## Exercise objective
Each line that contains the string "tool" counts once; report how many such lines appear in the data, as a number only.

(Given entries begins)

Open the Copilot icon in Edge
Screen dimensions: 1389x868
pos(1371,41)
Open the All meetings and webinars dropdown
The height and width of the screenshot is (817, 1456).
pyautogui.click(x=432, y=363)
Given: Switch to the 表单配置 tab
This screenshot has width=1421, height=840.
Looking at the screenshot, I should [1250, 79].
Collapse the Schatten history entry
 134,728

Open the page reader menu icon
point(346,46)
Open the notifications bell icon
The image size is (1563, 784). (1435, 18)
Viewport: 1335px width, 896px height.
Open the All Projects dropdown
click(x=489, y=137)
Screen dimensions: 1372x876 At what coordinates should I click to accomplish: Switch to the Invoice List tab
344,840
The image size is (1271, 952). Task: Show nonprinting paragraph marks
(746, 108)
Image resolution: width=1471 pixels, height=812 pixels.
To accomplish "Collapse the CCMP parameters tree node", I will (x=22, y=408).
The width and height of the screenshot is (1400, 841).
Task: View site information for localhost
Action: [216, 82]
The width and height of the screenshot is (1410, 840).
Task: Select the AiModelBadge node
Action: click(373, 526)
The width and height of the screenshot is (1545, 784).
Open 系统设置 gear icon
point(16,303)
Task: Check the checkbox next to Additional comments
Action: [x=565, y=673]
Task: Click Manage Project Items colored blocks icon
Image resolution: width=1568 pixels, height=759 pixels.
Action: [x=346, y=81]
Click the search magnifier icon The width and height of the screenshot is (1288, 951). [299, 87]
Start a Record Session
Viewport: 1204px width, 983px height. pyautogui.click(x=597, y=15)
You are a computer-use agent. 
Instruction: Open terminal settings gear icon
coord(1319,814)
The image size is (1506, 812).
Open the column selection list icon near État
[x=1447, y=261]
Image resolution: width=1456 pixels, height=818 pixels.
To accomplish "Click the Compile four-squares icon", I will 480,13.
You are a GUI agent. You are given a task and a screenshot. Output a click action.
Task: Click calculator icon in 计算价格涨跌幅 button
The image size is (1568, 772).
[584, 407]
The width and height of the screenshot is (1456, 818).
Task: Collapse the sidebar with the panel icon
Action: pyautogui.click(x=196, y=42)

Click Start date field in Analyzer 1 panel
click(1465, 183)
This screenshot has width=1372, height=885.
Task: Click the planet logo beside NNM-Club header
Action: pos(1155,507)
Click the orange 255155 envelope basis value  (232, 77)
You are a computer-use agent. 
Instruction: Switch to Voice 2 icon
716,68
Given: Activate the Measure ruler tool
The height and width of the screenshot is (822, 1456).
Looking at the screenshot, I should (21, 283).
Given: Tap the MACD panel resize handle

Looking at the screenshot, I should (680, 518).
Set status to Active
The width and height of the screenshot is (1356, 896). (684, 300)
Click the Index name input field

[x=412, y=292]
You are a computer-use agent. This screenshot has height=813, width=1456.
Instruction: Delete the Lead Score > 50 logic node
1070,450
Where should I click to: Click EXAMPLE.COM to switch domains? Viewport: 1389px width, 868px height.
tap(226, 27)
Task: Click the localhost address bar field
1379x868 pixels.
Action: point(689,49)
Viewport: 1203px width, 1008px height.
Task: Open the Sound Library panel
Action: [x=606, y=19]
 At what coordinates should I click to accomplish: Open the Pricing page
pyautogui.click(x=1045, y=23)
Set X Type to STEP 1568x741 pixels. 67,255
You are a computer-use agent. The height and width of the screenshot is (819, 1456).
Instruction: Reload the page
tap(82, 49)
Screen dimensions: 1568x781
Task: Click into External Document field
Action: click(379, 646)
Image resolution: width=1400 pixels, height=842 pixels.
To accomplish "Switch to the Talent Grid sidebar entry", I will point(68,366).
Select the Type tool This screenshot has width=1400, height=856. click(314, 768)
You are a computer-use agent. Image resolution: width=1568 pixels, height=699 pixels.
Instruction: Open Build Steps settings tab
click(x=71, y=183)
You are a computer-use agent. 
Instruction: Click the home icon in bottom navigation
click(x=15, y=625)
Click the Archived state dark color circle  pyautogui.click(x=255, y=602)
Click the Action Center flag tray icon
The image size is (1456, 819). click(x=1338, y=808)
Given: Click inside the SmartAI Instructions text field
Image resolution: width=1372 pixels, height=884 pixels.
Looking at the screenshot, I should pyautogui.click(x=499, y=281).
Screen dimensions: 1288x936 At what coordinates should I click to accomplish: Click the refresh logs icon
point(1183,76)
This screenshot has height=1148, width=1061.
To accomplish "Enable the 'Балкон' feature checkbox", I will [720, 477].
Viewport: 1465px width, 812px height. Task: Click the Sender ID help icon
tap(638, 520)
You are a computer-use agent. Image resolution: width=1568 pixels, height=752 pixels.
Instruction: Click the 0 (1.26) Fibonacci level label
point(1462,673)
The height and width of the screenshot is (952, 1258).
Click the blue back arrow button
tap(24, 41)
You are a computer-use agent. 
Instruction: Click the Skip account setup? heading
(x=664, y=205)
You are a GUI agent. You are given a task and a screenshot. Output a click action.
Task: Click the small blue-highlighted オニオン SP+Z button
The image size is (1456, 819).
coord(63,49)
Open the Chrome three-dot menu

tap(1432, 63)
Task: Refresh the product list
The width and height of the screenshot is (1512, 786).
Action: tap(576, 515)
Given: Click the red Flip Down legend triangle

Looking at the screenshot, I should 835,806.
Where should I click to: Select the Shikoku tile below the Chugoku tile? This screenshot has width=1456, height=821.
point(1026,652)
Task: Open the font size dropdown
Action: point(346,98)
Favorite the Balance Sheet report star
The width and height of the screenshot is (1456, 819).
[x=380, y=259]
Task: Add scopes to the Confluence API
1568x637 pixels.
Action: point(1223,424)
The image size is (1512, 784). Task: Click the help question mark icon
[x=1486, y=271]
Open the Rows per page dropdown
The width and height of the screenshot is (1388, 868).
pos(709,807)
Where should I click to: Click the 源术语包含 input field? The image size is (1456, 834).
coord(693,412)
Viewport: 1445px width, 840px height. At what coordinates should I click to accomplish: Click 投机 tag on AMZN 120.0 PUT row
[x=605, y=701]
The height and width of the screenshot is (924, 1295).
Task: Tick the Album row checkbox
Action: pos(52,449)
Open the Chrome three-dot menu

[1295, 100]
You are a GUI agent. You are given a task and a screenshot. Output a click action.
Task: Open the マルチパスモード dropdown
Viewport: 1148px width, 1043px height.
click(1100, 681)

(Given entries ends)

## Completed task
2